Un médicament utilisé pour dissoudre les caillots qui pourraient se former durant une dialyse ou un désinfectant standard pour la peau, le pharmacien chef adjoint au CHUV Pierre Voirol a dressé dimanche dans le 19h30 un inventaire de certains des médicaments essentiels, mais devenus indisponibles.
"Le fournisseur nous a annoncé qu'il allait manquer pendant une année et demie", indique le pharmacien en évoquant le médicament utile durant les dialyse. Quant au désinfectant, il a dû être produit par l'unité de fabrication du CHUV.
Trouver des plans B est devenu le quotidien des pharmaciens pour faire face à la pénurie de médicaments. Ces manques existent depuis des années et touchent toutes les catégories de traitement, mais le phénomène ne cesse de s'accentuer.
Des produits qui ne sont plus brevetés
"On n'a pas toujours la réponse des fournisseurs pour connaître la raison de cette rupture d'approvisionnement. Parfois, ce sont des problèmes logistiques, ou des problèmes de chaîne de production", énumère Pierre Voirol.
Selon lui, le Covid a certainement aggravé la situation, avec l'importation de principes actifs qui viennent de l'étranger, avec des problèmes de transport et des coûts qui ont explosé pour certains types de transports de marchandises.
Les pénuries concernent aujourd'hui surtout les produits pour des traitements de base, les médicaments anciens et bon marché, qui ne sont plus protégés par un brevet. Paradoxalement, au pays des pharmas, on estime que 80 à 90% des médicaments de base utilisés ici sont produits à l'étranger.
Trop forte concurrence sur les marges
Michèle Sierro, responsable pour la Suisse romande d'Interpharma, explique que "ces produits font l'objet de tellement de concurrence sur les marges et sur les prix que leur production se limite désormais à quelques sites internationaux. En cas de forte augmentation de la demande, il est possible qu'il y ait des ruptures d'approvisionnement."

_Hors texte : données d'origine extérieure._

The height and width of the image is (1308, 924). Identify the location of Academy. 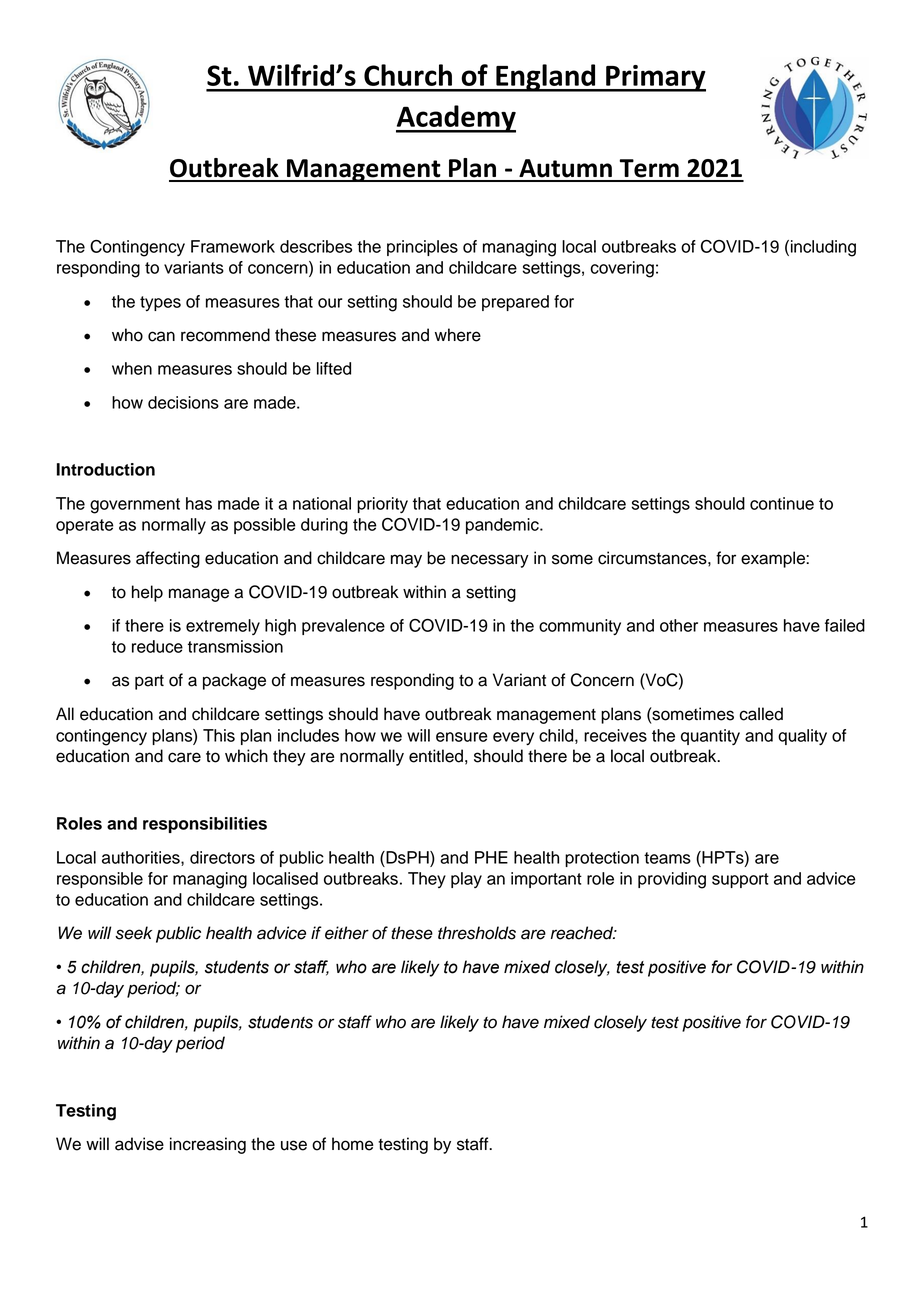
(456, 119).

Selon elle, il serait illusoire de revenir à une situation où chacun produit ses propres médicaments: "Cela augmenterait les coûts de manière faramineuse".
Même la Suisse, siège mondiale des plus grands groupes pharmaceutiques, n'est pas un argument suffisant pour régler le problème. Car ici, on ne développe que des médicaments innovants et à forte marge. La production du principe actif se fait essentiellement en Chine et en Inde.
Des produits qui n'existent plus en Suisse
Du côté de la Confédération, c'est l'Office fédéral pour l'approvisionnement du pays (OFAE) qui gère ces pénuries. Il surveille le marché et publie des listes de plus en plus importantes de médicaments manquants. Parfois, il peut exiger que les fournisseurs fassent des stocks de réserve.
Monika Schäublin, cheffe du département Produits thérapeutiques à l'OFAE, se dit inquiète pour la suite: "On est maintenant dans la phase où les produits disparaissent du marché. C'est-à-dire que le problème n'est plus que les produits ne sont pas livrables, c'est qu'ils n'existent plus."
Le processus a commencé il y a quelques années et se fait petit à petit. "Avant, il existait plusieurs fournisseurs pour un produit ou un principe actif. Maintenant, si on a de la chance, il y en a encore deux. Sinon, il n'en reste qu'un. Et si pour celui-ci, qui est souvent une grande firme internationale, le marché suisse est trop petit, nous n'aurons simplement plus accès à ce produit."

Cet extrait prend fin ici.